• [Problem to work on]: In full and without deviation, reproduce the records that follow.

== Segment start ==

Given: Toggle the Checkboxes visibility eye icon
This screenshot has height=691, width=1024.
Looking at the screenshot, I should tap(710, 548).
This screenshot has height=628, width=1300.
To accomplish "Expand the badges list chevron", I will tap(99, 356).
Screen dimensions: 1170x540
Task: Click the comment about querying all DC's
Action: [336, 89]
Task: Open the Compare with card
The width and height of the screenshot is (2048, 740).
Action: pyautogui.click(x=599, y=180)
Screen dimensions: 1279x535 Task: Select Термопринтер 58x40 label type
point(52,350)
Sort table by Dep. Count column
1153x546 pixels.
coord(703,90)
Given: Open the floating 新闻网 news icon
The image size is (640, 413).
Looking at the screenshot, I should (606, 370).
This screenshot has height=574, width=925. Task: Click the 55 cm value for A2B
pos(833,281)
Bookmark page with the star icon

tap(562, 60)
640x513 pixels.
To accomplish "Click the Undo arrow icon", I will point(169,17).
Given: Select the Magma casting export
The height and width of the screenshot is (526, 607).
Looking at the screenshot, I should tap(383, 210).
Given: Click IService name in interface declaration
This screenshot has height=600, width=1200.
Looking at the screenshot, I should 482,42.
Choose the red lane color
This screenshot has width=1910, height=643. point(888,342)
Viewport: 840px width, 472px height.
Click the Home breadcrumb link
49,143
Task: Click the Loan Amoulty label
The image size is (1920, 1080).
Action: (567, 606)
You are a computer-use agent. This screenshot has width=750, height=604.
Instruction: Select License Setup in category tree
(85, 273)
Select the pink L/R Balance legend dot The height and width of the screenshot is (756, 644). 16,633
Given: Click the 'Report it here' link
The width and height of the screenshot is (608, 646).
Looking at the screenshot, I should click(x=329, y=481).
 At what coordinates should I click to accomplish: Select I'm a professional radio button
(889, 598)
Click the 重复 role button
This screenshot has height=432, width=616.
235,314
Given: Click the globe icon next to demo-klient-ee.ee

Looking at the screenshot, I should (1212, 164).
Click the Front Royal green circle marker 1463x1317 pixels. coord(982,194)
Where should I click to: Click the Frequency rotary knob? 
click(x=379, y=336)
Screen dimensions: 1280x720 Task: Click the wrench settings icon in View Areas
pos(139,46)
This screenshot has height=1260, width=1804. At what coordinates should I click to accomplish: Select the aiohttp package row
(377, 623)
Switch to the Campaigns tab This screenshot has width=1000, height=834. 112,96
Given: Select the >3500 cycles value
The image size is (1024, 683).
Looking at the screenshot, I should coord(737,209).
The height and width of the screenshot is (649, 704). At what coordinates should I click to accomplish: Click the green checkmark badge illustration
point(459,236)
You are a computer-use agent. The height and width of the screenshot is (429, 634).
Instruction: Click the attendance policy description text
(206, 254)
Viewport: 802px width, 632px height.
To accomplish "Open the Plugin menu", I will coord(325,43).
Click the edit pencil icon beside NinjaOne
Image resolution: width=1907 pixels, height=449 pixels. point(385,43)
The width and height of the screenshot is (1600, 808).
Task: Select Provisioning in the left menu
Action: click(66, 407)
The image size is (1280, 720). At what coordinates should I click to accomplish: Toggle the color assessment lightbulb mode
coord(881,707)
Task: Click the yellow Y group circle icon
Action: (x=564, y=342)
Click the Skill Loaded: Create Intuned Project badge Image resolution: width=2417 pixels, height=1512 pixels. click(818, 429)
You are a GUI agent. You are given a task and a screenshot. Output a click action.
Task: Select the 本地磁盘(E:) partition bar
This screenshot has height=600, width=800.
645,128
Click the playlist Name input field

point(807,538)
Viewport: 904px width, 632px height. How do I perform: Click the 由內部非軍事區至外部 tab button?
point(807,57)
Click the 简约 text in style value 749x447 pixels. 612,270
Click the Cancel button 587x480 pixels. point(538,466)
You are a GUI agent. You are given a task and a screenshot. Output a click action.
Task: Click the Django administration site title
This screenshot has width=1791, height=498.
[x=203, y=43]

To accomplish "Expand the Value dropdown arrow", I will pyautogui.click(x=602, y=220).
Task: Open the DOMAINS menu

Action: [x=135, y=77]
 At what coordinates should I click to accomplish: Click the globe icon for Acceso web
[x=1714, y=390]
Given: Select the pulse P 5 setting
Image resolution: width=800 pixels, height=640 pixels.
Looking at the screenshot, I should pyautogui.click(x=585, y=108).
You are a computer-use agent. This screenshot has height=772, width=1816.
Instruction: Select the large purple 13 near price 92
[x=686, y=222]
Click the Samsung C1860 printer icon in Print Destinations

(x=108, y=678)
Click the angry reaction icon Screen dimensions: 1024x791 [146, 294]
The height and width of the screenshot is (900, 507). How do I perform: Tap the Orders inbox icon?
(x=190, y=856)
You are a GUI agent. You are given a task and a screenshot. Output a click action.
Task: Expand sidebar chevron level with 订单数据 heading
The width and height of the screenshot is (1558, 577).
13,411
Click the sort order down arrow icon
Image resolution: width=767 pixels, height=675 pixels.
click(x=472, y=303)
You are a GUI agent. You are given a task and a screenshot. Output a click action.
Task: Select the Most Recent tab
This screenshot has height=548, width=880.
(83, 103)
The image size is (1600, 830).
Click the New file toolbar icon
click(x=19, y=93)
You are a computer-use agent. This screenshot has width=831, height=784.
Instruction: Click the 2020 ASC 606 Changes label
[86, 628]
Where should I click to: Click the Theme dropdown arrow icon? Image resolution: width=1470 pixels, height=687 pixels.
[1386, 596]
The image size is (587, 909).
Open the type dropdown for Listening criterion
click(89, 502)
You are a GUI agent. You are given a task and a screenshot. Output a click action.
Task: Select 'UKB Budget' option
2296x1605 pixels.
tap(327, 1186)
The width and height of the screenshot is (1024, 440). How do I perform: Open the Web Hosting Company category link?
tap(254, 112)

== Segment end ==

• [Written answer]:
Given: Toggle the Checkboxes visibility eye icon
This screenshot has height=691, width=1024.
Looking at the screenshot, I should tap(710, 548).
This screenshot has height=628, width=1300.
To accomplish "Expand the badges list chevron", I will tap(99, 356).
Screen dimensions: 1170x540
Task: Click the comment about querying all DC's
Action: [336, 89]
Task: Open the Compare with card
The width and height of the screenshot is (2048, 740).
Action: pyautogui.click(x=599, y=180)
Screen dimensions: 1279x535 Task: Select Термопринтер 58x40 label type
point(52,350)
Sort table by Dep. Count column
1153x546 pixels.
coord(703,90)
Given: Open the floating 新闻网 news icon
The image size is (640, 413).
Looking at the screenshot, I should (606, 370).
This screenshot has height=574, width=925. Task: Click the 55 cm value for A2B
pos(833,281)
Bookmark page with the star icon

tap(562, 60)
640x513 pixels.
To accomplish "Click the Undo arrow icon", I will point(169,17).
Given: Select the Magma casting export
The height and width of the screenshot is (526, 607).
Looking at the screenshot, I should tap(383, 210).
Given: Click IService name in interface declaration
This screenshot has height=600, width=1200.
Looking at the screenshot, I should 482,42.
Choose the red lane color
This screenshot has width=1910, height=643. point(888,342)
Viewport: 840px width, 472px height.
Click the Home breadcrumb link
49,143
Task: Click the Loan Amoulty label
The image size is (1920, 1080).
Action: (567, 606)
You are a computer-use agent. This screenshot has width=750, height=604.
Instruction: Select License Setup in category tree
(85, 273)
Select the pink L/R Balance legend dot The height and width of the screenshot is (756, 644). 16,633
Given: Click the 'Report it here' link
The width and height of the screenshot is (608, 646).
Looking at the screenshot, I should click(x=329, y=481).
 At what coordinates should I click to accomplish: Select I'm a professional radio button
(889, 598)
Click the 重复 role button
This screenshot has height=432, width=616.
235,314
Given: Click the globe icon next to demo-klient-ee.ee

Looking at the screenshot, I should (1212, 164).
Click the Front Royal green circle marker 1463x1317 pixels. coord(982,194)
Where should I click to: Click the Frequency rotary knob? 
click(x=379, y=336)
Screen dimensions: 1280x720 Task: Click the wrench settings icon in View Areas
pos(139,46)
This screenshot has height=1260, width=1804. At what coordinates should I click to accomplish: Select the aiohttp package row
(377, 623)
Switch to the Campaigns tab This screenshot has width=1000, height=834. 112,96
Given: Select the >3500 cycles value
The image size is (1024, 683).
Looking at the screenshot, I should coord(737,209).
The height and width of the screenshot is (649, 704). At what coordinates should I click to accomplish: Click the green checkmark badge illustration
point(459,236)
You are a computer-use agent. The height and width of the screenshot is (429, 634).
Instruction: Click the attendance policy description text
(206, 254)
Viewport: 802px width, 632px height.
To accomplish "Open the Plugin menu", I will coord(325,43).
Click the edit pencil icon beside NinjaOne
Image resolution: width=1907 pixels, height=449 pixels. point(385,43)
The width and height of the screenshot is (1600, 808).
Task: Select Provisioning in the left menu
Action: click(66, 407)
The image size is (1280, 720). At what coordinates should I click to accomplish: Toggle the color assessment lightbulb mode
coord(881,707)
Task: Click the yellow Y group circle icon
Action: (x=564, y=342)
Click the Skill Loaded: Create Intuned Project badge Image resolution: width=2417 pixels, height=1512 pixels. click(818, 429)
You are a GUI agent. You are given a task and a screenshot. Output a click action.
Task: Select the 本地磁盘(E:) partition bar
This screenshot has height=600, width=800.
645,128
Click the playlist Name input field

point(807,538)
Viewport: 904px width, 632px height. How do I perform: Click the 由內部非軍事區至外部 tab button?
point(807,57)
Click the 简约 text in style value 749x447 pixels. 612,270
Click the Cancel button 587x480 pixels. point(538,466)
You are a GUI agent. You are given a task and a screenshot. Output a click action.
Task: Click the Django administration site title
This screenshot has width=1791, height=498.
[x=203, y=43]

To accomplish "Expand the Value dropdown arrow", I will pyautogui.click(x=602, y=220).
Task: Open the DOMAINS menu

Action: [x=135, y=77]
 At what coordinates should I click to accomplish: Click the globe icon for Acceso web
[x=1714, y=390]
Given: Select the pulse P 5 setting
Image resolution: width=800 pixels, height=640 pixels.
Looking at the screenshot, I should pyautogui.click(x=585, y=108).
You are a computer-use agent. This screenshot has height=772, width=1816.
Instruction: Select the large purple 13 near price 92
[x=686, y=222]
Click the Samsung C1860 printer icon in Print Destinations

(x=108, y=678)
Click the angry reaction icon Screen dimensions: 1024x791 [146, 294]
The height and width of the screenshot is (900, 507). How do I perform: Tap the Orders inbox icon?
(x=190, y=856)
You are a GUI agent. You are given a task and a screenshot. Output a click action.
Task: Expand sidebar chevron level with 订单数据 heading
The width and height of the screenshot is (1558, 577).
13,411
Click the sort order down arrow icon
Image resolution: width=767 pixels, height=675 pixels.
click(x=472, y=303)
You are a GUI agent. You are given a task and a screenshot. Output a click action.
Task: Select the Most Recent tab
This screenshot has height=548, width=880.
(83, 103)
The image size is (1600, 830).
Click the New file toolbar icon
click(x=19, y=93)
You are a computer-use agent. This screenshot has width=831, height=784.
Instruction: Click the 2020 ASC 606 Changes label
[86, 628]
Where should I click to: Click the Theme dropdown arrow icon? Image resolution: width=1470 pixels, height=687 pixels.
[1386, 596]
The image size is (587, 909).
Open the type dropdown for Listening criterion
click(89, 502)
You are a GUI agent. You are given a task and a screenshot. Output a click action.
Task: Select 'UKB Budget' option
2296x1605 pixels.
tap(327, 1186)
The width and height of the screenshot is (1024, 440). How do I perform: Open the Web Hosting Company category link?
tap(254, 112)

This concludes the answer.